Lovewell’s logic: Is your workforce fit for the future?

Debbie Lovewell-Tuck

What does the future workforce look like in your organisation?

Is it likely to be more diverse than ever, with up to five generations now present in many workforces? Is it likely to include more millennials than ever, with the new expectations that they bring? Or will it comprise older employees who are either unable to afford to retire when they wish or who simply desire to carry on working past when they may, historically, have been expected to retire?

According to Retirement Advantages’ Retirement sentiment index report, published in October 2017, approximately half of over 50s in retirement plans want to continue working in some capacity after reaching retirement.
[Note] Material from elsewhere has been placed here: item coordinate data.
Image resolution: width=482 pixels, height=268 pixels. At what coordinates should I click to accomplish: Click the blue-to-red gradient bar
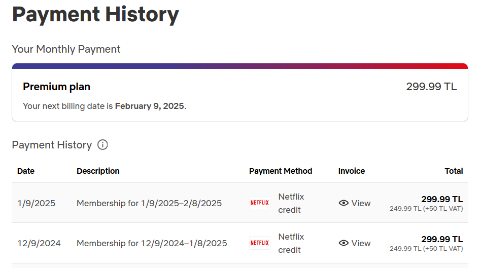(239, 66)
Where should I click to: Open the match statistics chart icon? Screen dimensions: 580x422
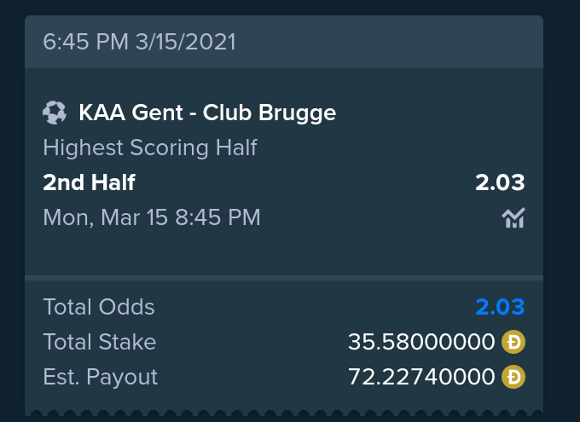point(513,218)
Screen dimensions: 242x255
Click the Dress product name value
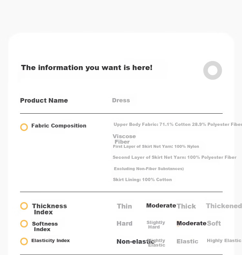coord(121,100)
The most common reasons for employees wishing to do so were that they liked working (54%), that work provided them with a sense of purpose (53%) and to avoid boredom (52%), according to a survey of more than 1,000 adults who are yet to retire conducted by Censuswide in March 2017.
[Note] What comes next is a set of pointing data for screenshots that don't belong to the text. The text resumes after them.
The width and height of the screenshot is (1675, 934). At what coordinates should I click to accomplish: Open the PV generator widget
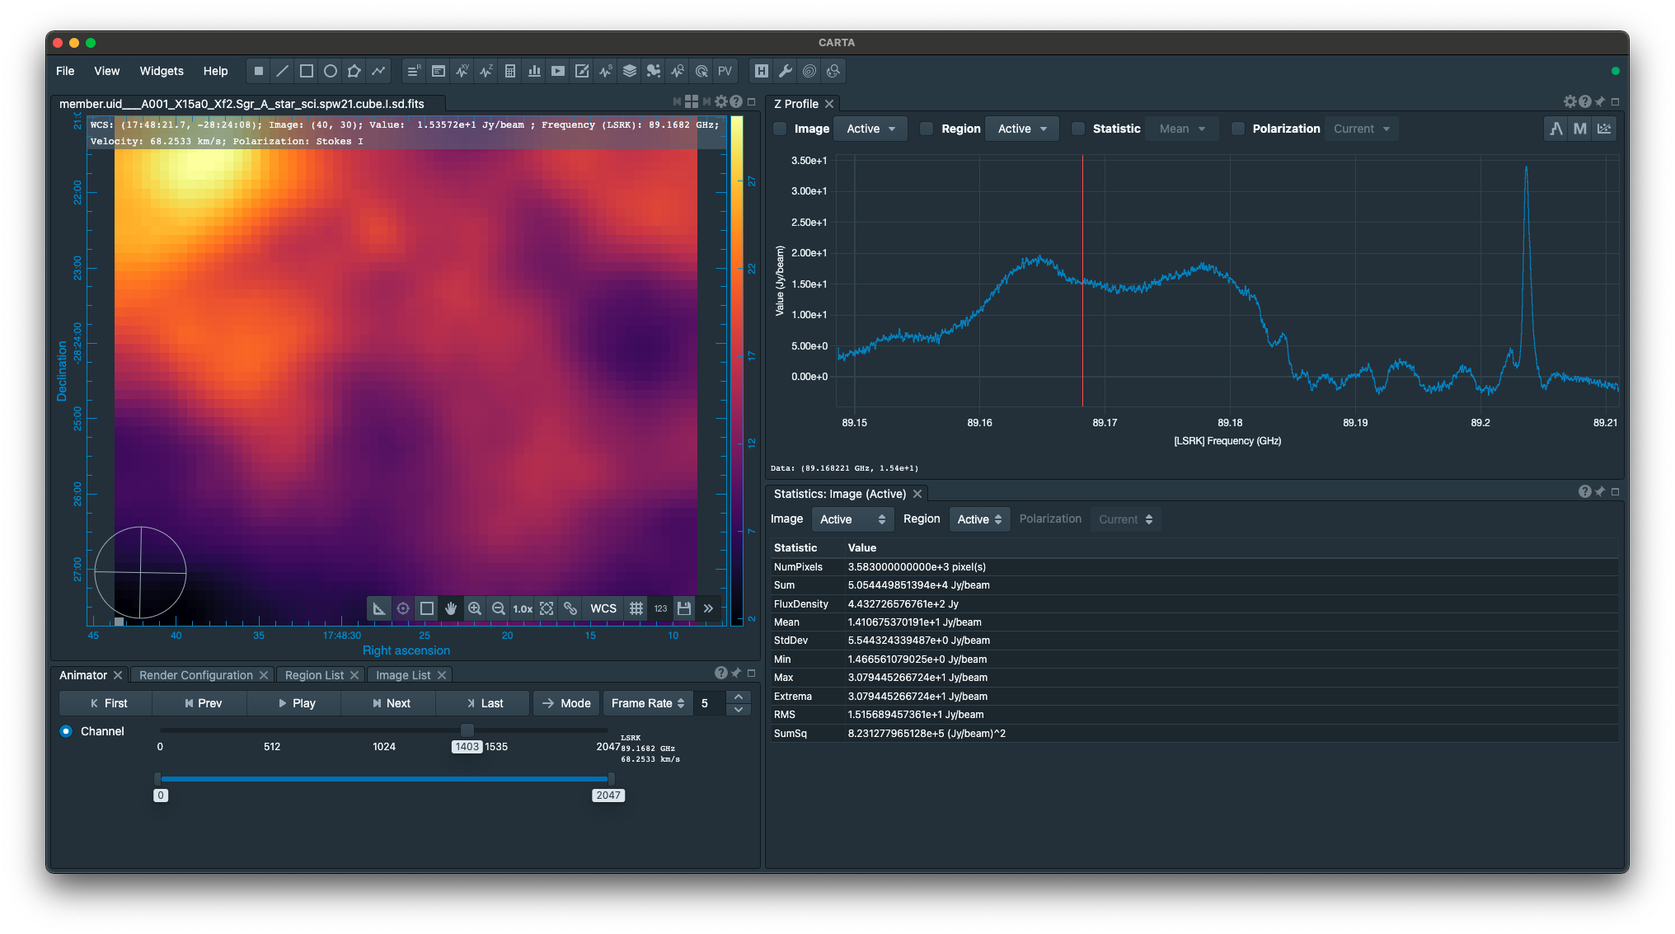click(x=725, y=71)
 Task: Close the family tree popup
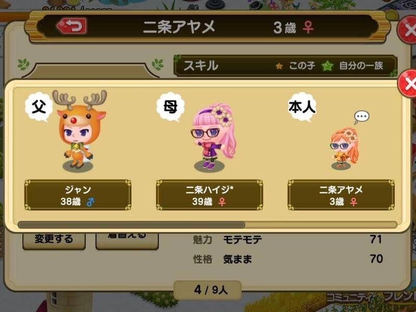tap(408, 84)
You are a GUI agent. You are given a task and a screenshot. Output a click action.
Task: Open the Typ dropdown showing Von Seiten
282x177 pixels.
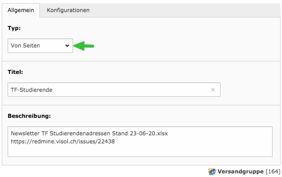(40, 46)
This poses something of a challenge for employers. On the one hand, this demographic has a wealth of valuable experience and knowledge which organisations may be reluctant to lose; however, on the other, it may mean employers are unable to build a talent pipeline, resulting in talented individuals leaving an organisation in pursuit of better career progression elsewhere.

So, how can employers make the most of their existing talent, while still having the capacity to bring new, fresh talent up through the ranks?
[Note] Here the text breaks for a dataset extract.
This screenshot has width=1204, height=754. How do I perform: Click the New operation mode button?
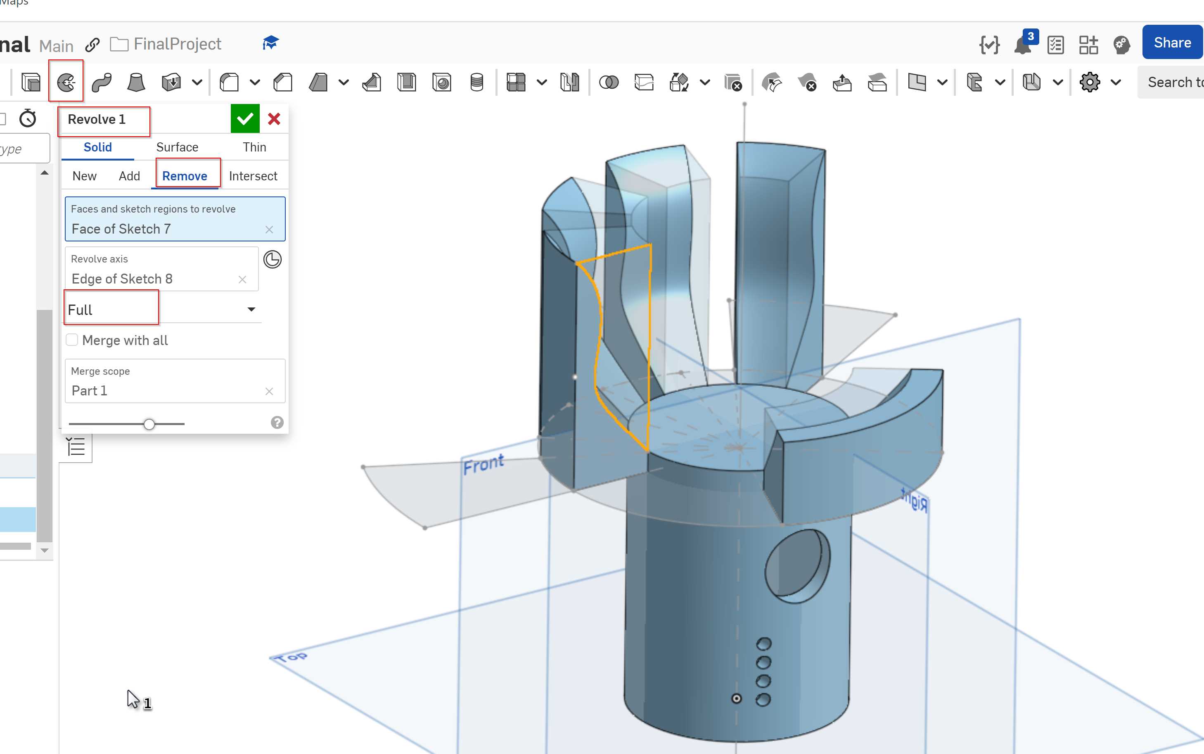click(x=84, y=176)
This is an issue that federal space organisation NASA is currently addressing as one of a series of initiatives to ensure its workforce is fit for the future.

Speaking at Employee Benefits Connect 2018 earlier this week, its director of workforce engagement, Elizabeth Kolmstetter, explained that although approximately 40% of NASA’s workforce is eligible to retire, employees’ commitment, loyalty and engagement with the organisation and their roles means that they remain within the business.

To address this issue and enable the organisation to build a future talent pipeline, NASA has developed three initiatives. These include a phased retirement programme spanning a two-year period in the run-up to retirement and an Emeritus programme which enables employees to return to work on an unpaid, voluntary basis to work on a project that they have an interest in. Thirdly, it is developing a programme titled Leave a Legacy, which enables senior employees to leave their role to work on a prestigious project for up to two years on the understanding that they will consider retirement once this has been completed. As well as enabling the organisation to develop a talent pipeline, these initiatives also enable staff to ease into retirement and feel that they are leaving a real legacy behind them.

So, should more employers follow suit and develop programmes to support employees’ transition into retirement?